La sentenza n. 25767/2015 delle Sezioni unite della Corte di Cassazione ha stabilito il diritto della madre e del concepito al risarcimento del danno medico in virtù del diritto alla salute, all’integrità psicofisica e alla uguaglianza delle pari opportunità, negando l’esistenza di diritto a “non nascere se non sani” e il ristoro risarcitorio del danno lamentato in relazione alla mancata opportunità abortiva che sarebbe scaturita da una diagnosi omessa o non sufficientemente accurata.

Il Dipartimento di Diritto di Famiglia e Minori della Fondazione AIGA “Tommaso Bucciarelli”




[1] Dalla nascita di Gesù ai primi Concili Ecumenici (n.d.r.).

[2] Secondo Aristotele il feto diveniva animato dopo 40 giorni se maschio e dopo 40 se femmina (Summa Theologiae, III q 33, a. 2. ad 3). Tesi accolta e promulgata da San Tommaso d’Aquino nel medioevo e che influenzò numerosi teologi cattolici: questi ultimi, nei secoli successivi, pur riconoscendo l’immoralità dell’aborto in quanto contrario alla legge naturale, hanno sostenuto la possibilità dell’aborto del feto non ancora animato, senza condannarne la pratica.

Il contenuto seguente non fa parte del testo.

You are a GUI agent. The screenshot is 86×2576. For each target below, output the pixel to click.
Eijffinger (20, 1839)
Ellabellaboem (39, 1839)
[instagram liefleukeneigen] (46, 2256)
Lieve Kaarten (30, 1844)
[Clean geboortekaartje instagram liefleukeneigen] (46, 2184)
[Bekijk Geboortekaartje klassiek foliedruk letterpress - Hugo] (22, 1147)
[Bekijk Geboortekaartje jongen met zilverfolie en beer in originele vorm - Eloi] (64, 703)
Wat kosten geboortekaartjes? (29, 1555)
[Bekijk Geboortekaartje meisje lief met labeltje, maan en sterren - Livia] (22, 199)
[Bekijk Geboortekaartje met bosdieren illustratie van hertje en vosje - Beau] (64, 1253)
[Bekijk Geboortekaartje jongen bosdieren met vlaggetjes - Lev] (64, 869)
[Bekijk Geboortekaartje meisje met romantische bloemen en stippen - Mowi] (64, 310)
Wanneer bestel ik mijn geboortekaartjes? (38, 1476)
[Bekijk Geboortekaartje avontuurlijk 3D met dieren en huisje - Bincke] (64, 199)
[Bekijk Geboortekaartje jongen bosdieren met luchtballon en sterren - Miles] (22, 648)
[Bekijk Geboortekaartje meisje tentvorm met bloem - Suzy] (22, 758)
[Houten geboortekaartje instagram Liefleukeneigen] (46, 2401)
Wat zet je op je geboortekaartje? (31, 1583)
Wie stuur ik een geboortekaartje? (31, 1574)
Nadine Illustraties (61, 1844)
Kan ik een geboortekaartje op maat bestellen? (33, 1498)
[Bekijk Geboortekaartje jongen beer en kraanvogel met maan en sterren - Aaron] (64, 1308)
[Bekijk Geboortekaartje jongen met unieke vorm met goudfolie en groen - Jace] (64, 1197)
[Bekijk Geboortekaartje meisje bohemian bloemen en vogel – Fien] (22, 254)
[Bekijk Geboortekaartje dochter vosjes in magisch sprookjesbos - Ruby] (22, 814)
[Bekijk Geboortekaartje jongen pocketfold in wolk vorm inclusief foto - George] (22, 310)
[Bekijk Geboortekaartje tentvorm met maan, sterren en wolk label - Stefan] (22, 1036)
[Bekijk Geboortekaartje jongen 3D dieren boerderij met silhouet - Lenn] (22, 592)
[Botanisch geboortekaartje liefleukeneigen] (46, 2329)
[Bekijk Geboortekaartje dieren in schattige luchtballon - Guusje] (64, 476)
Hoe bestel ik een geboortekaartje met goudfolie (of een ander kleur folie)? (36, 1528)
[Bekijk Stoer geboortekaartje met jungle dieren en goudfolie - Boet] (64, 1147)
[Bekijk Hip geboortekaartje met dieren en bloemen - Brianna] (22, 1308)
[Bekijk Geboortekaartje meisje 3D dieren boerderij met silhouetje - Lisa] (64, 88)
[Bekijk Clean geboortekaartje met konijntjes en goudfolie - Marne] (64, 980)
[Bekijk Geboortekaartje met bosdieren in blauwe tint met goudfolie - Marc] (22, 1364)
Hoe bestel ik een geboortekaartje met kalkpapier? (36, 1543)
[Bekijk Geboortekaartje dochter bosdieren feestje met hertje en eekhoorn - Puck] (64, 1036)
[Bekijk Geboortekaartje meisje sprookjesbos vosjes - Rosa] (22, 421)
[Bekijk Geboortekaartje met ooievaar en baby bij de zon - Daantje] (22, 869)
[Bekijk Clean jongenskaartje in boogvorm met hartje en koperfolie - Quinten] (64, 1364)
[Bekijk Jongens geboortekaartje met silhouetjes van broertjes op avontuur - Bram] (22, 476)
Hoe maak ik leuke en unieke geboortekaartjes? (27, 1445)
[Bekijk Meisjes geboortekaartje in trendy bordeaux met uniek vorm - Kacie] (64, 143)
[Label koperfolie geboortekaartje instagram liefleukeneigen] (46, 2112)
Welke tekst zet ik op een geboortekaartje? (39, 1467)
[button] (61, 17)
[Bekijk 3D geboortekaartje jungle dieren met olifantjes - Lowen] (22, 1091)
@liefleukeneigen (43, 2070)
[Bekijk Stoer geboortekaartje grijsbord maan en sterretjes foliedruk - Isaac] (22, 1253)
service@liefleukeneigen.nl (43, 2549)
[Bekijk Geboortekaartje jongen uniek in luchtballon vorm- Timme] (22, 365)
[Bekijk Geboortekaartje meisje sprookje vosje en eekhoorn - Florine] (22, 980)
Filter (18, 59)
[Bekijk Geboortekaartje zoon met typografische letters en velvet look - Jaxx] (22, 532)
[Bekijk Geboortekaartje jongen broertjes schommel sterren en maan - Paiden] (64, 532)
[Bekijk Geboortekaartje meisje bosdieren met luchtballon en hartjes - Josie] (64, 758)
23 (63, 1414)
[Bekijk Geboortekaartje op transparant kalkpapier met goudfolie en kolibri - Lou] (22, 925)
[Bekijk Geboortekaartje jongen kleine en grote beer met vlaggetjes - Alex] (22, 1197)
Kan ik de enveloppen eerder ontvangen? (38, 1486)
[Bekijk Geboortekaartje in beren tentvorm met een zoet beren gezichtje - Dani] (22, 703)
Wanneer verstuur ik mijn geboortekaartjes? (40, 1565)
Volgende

[3] Risposte ai dubbi proposti circa l’isolamento uterino e altre questioni. Nota della Congregazione per la Dottrina della Fede, 1993.

[4] “Conosco bene i condizionamenti che le hanno portate a questa decisione. So che è un dramma esistenziale e morale. Ho incontrato tante donne che portavano nel loro cuore la cicatrice per questa scelta sofferta e dolorosa. Ciò che è avvenuto è profondamente ingiusto; eppure, solo il comprenderlo nella sua verità può consentire di non perdere la speranza. Il perdono di Dio a chiunque è pentito non può essere negato, soprattutto quando con cuore sincero si accosta al sacramento della confessione per ottenere la riconciliazione con il Padre”. Lettera di Papa Francesco all’Arcivescovo Rino Fisichella, Presidente del Pontificio Consiglio per la nuova evangelizzazione incaricato di preparare le iniziative giubilari.

[5] Nel 1976 il Partito Radicale e il C.I.S.A. avevano raccolto oltre 700.000 firme per un referendum – patrocinato dalla Lega XIII maggio e da L’Espresso – per l’abrogazione degli articoli del codice penale riguardanti i reati d’aborto su donna consenziente, di istigazione all’aborto, di atti abortivi su donna ritenuta incinta, di sterilizzazione, di incitamento a pratiche contro la procreazione, di contagio da sifilide o da blenorragia. Solo l’anno precedente il referendum sul divorzio aveva mostrato la distanza tra l’opinione pubblica e la coalizione a guida democristiana al governo. La Corte Costituzionale inoltre nel 1975 consentiva il ricorso all’aborto per motivi molto gravi.